Towards a New Paradigm for C++ Program Development

Posted 11 Oct 2003 at 23:41 UTC by dej Share This

Despite all of the advances that have been made to C++, the language standard still retains a limitation inherent in C's roots: a source code store in the form of interdependent text files. It's high time this state of affairs was improved.

Back in the early 70s when C was first invented, the Unix system was most adept at storing and working with data in text files. A C program was logically divided into "translation units" that were independently compiled and linked to form the final executable. A pre-processor permitted inclusion of code to ensure that all translation units worked from a common set of data definitions. Under this scheme, source files are dependent on the header files, so a program called "make" was created to manage these dependencies. For better or worse, this system is still in use today.

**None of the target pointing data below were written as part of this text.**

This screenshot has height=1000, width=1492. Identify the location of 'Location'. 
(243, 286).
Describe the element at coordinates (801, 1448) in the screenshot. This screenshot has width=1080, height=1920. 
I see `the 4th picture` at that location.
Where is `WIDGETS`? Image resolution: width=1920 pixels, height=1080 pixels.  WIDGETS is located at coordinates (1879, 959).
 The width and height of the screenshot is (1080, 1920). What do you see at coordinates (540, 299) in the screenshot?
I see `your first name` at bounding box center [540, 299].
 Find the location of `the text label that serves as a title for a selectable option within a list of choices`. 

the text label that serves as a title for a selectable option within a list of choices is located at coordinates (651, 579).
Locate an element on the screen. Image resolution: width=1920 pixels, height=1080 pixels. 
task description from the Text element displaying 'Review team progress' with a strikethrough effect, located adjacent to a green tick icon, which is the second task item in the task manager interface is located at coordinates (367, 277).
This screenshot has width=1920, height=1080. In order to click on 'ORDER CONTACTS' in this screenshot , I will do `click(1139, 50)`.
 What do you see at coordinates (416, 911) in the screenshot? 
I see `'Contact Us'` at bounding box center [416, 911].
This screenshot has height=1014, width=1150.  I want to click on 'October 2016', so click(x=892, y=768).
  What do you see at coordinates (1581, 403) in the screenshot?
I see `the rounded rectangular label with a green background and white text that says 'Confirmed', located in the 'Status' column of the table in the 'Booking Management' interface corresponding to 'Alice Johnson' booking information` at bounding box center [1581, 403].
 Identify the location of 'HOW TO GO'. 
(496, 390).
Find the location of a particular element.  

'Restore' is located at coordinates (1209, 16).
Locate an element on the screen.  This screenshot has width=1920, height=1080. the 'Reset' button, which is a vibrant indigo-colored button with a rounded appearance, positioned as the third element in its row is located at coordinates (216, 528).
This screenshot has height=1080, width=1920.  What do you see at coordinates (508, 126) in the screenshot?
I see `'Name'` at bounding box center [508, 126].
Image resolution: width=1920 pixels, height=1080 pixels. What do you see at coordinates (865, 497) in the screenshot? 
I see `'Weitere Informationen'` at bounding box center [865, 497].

It's almost as old as I am.

With today's large C++ programs, the limitations of this system are evident. Basically, the file is too large a unit of granularity for any dependency management system. This problem manifests itself in a number of ways:

  • C++ requires that private implementation details of a class be declared in the same declaration as the public interface details. If a change is made to a private definition, then all source code files that depend on the class definition are recompiled, often unnecessarily. The "pimpl idiom" was created to work around this, but it should not be necessary to alter one's programming style to work around limitations of the language and dependency system.
  • Certain changes to the public interface definitions unnecessarily cause recompilation. For example, adding a public method should not cause dependent objects to be built - the interface has not changed in an incompatible manner. There is a small detail of the layout of functions in the vtable, but an interactive development system should be able to work around this.
  • C++ programs must explicitly include definitions for any classes that are required to compile. In contrast, other languages have facilities that move some of this effort to the compiler.
  • In an effort to reduce unnecessary dependencies, it is desirable that source files include only those definitions that are necessary in order to compile. However, source files are frequently copied as templates for other source files, and without an IDE, the manual effort required to ensure that the include sets are minimal is both considerable and unnecessary.
  • Many C++ systems do not support pre-compiled headers. Such systems spend a lot of time analyzing header definition code. As an example, my own source code is typically no more than 1,000 lines per file. Yet the pre-processed source tops out at over 30,000 lines of code, all of which must be analyzed by GCC. Current systems that do support pre-compiled headers do so with limitations mainly required to preserve the semantics of file inclusion at the preprocesor level.
Other languages are much easier to work with. VHDL and Java both offer the notion of "packages". Once the compiler is instructed to "use" or "import" the package, all definitions in the package become available. The packages are separately compiled; there is no need for the compiler to analyze the package source code. VHDL still suffers from the overly large granularity of "make", however. Model Technology's "vmake" command is almost useless since the resulting Makefiles border on the unmaintainable.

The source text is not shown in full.